The Geometry of Minkowski Spacetime: An Introduction to the Mathematics of the Special Theory of Relativity. Gregory L. Naber. Dover, 1992.

It has a very formal and very rigorous treatment of the geometry, and I still find it refreshingly in tune with the formal mathematicians' way I was taught linear algebra with (e.g. Friedberg, Insel & Spence).

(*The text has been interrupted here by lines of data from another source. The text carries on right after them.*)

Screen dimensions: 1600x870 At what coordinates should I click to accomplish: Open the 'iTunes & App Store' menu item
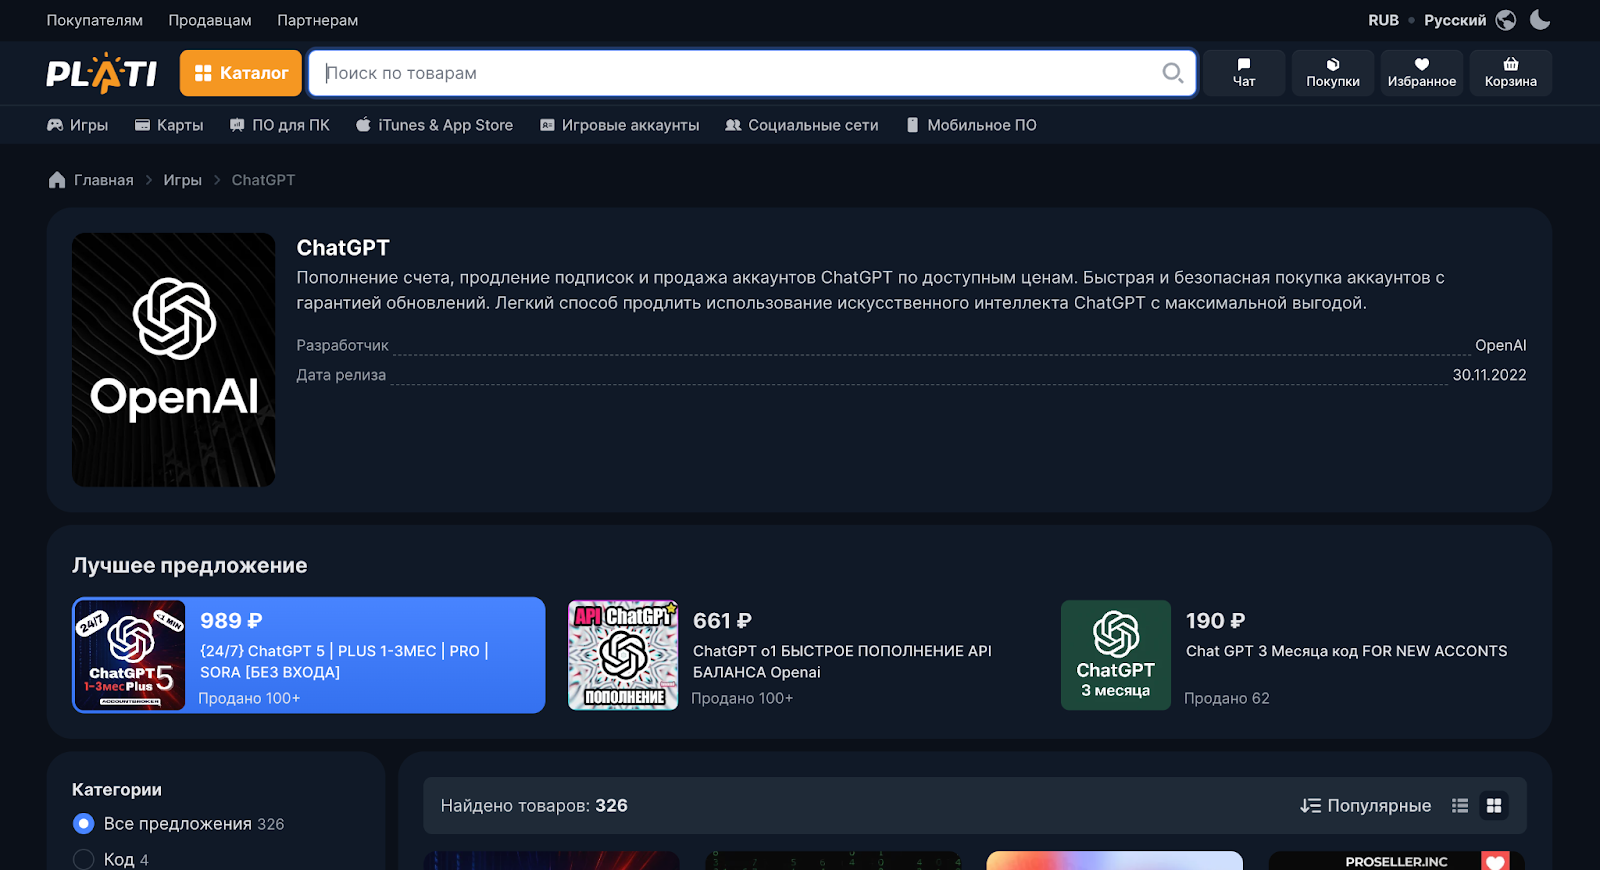click(434, 125)
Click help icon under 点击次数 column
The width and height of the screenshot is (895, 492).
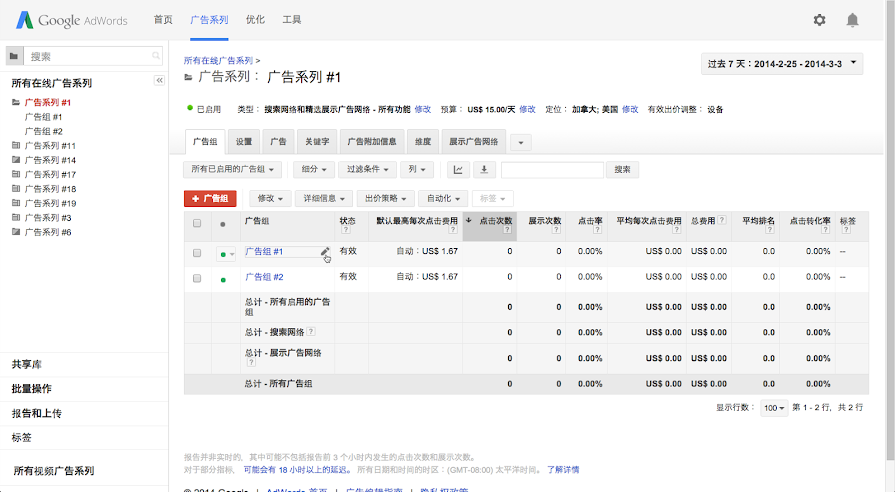click(509, 230)
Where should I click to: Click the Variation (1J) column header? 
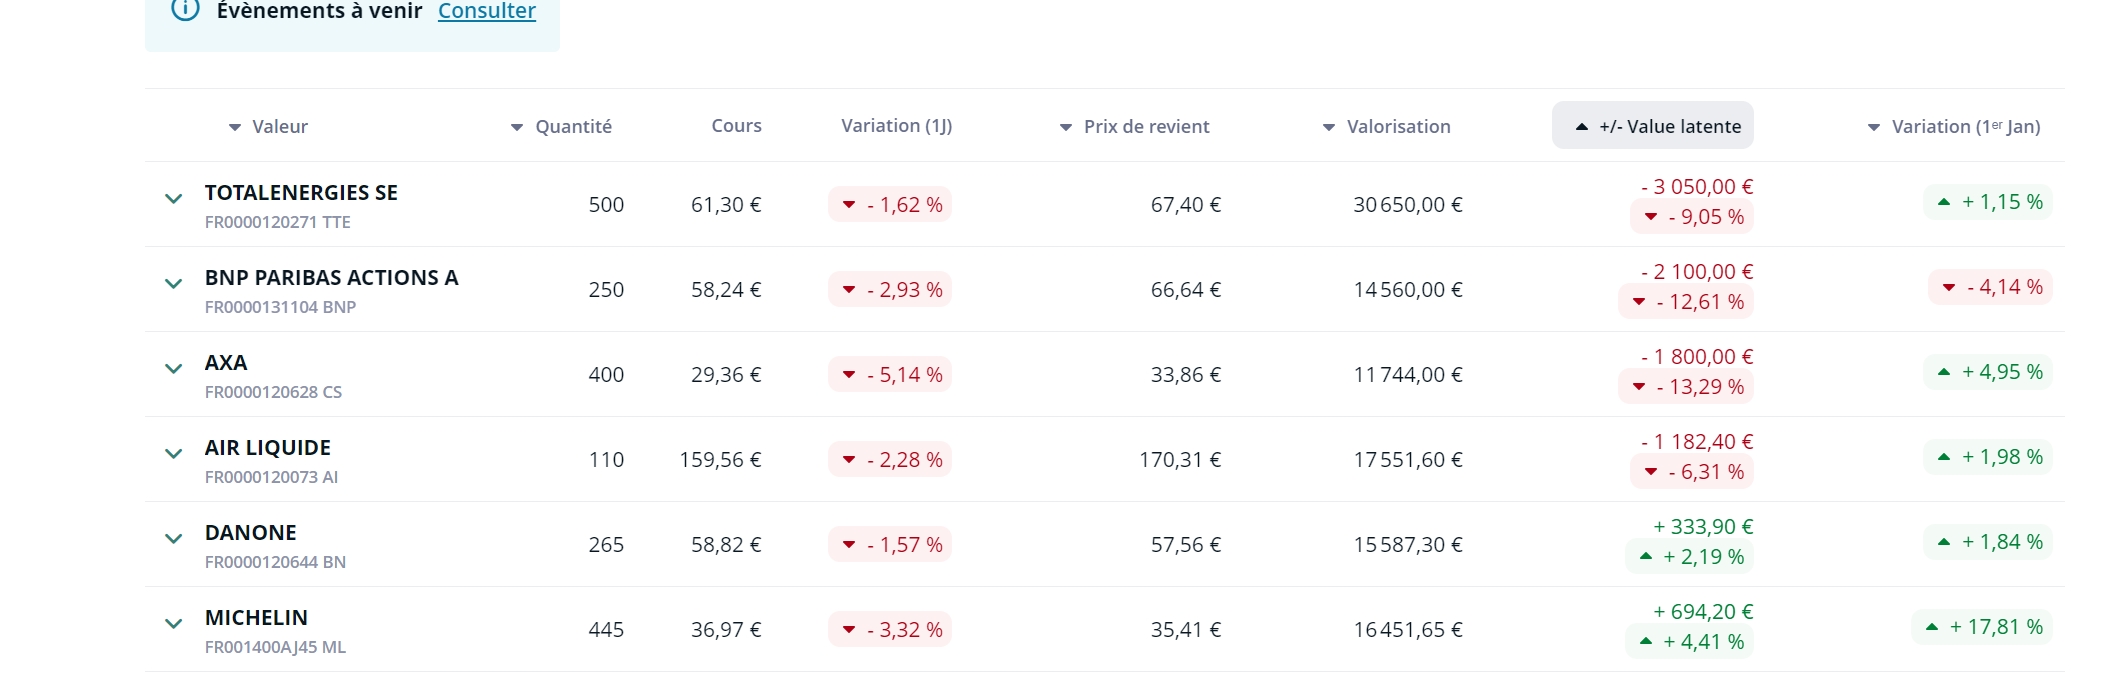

He does a brief physical motivation for why one can define the Minkowski spacetime $\mathcal M$ as a four-dimensional vector space equipped with a Lorentzian metric, and then rolls along with that and only that.

One curious aspect is his treatment of the electromagnetic field tensor, which he treats in the mixed-form, linear-transformation-like, $F^\mu_{\ \ \ \nu}$, which is natural for the phrasing of the Lorentz force in 'newtonian' (as opposed to 'lagrangian') relativity, i.e. $$\frac d{d\tau}p^\mu=qF^\mu_{\ \ \ \nu}q^\nu.$$ This forces one to think of tensor symmetry and anti-symmetry in quite different terms to the usual, and once you get your head around it it makes it much easier to deal with index raising and lowering later on.

He also includes sections on spinor representations of the Lorenz group, on de Sitter space, and certain weird causality-induced topologies on Minkowski spacetime, but I didn't really go into them at the time - they are a bit heavier than I would expect most physics undergraduates to handle. They look nicely formal, though.